Sub-project A: Solving Wicked Problems

Diversity and identities at work in social innovation processes

Society’s greatest challenges are ‘wicked problems’ that are characterized by being tremendously difficult to solve due to their complexity and interrelatedness. Climate change, pandemics and inequality are examples of wicked problems, and to solve these issues, we need to address them in new ways. A way to address them is through ‘social innovation’, the process of developing and deploying solutions to challenging social and environmental issues.

The technology field plays an important role in developing solutions tackling ‘wicked problems’ through ‘social innovation’. However, the technology field faces a challenge: collaboration between people with diverse backgrounds and life experiences are essential for solving wicked problems, but the field lacks diversity in terms of gender and ethnicity.

This project sets out to shed further light on gender and ethnic diversity in the technology field by focusing on engineering education, as education plays a central role in establishing practices within the field. By paying attention to education, it is possible to explore norms and values while they are forming amongst students, and the project provides insights into the complex mechanism at play when students take part in constructing diversity practices that potentially will influence the technology field in the years to come.

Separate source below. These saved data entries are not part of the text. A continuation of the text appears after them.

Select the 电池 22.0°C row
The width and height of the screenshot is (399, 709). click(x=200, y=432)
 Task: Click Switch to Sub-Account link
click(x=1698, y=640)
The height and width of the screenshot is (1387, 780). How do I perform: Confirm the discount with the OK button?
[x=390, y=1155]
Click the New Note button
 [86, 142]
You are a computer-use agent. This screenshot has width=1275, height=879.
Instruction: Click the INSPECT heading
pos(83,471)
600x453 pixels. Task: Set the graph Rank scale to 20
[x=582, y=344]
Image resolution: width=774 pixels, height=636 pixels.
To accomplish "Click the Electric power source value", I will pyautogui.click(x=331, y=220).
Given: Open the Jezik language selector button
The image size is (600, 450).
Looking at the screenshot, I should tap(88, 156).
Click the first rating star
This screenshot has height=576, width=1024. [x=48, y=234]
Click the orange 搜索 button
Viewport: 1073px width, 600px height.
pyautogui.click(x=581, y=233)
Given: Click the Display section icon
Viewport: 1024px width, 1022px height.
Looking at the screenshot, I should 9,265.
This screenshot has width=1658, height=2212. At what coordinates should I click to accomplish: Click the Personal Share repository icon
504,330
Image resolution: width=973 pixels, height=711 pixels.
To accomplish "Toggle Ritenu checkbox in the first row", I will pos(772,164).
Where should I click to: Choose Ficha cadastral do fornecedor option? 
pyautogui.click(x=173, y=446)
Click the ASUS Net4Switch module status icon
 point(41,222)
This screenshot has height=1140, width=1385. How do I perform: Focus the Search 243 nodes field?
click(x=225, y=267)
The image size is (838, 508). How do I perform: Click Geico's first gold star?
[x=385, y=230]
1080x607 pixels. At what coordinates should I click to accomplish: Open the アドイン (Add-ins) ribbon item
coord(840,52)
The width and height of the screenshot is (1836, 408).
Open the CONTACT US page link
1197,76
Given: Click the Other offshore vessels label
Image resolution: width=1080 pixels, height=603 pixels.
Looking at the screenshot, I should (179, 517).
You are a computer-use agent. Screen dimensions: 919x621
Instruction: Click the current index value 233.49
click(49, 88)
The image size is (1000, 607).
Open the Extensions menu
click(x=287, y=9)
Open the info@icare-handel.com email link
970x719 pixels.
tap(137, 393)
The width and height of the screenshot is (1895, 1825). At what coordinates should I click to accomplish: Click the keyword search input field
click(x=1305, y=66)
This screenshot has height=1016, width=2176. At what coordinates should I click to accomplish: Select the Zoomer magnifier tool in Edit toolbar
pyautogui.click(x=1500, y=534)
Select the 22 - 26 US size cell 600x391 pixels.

The empirical setting of the project is DTU Engineering Technology, where fieldwork will be conducted amongst students going through social innovation processes at the DTU course ‘Innovation Pilot’. Grounded in fieldwork, the project sets out to answer how gender and ethnic diversity influence social innovation processes and their outcome, and how students construct professional identities within the technology field during social innovation processes. The questions will be answered by studying students’ work processes and outcomes in real time and by interviewing students of various genders and ethnicities.

With increased knowledge about the mechanisms at play in engineering education, the project has potential to influence the diversity practices in educational institutions with the purpose of stimulating diversity within the technology field in the long run and thereby make the field better equipped to tackle wicked problems.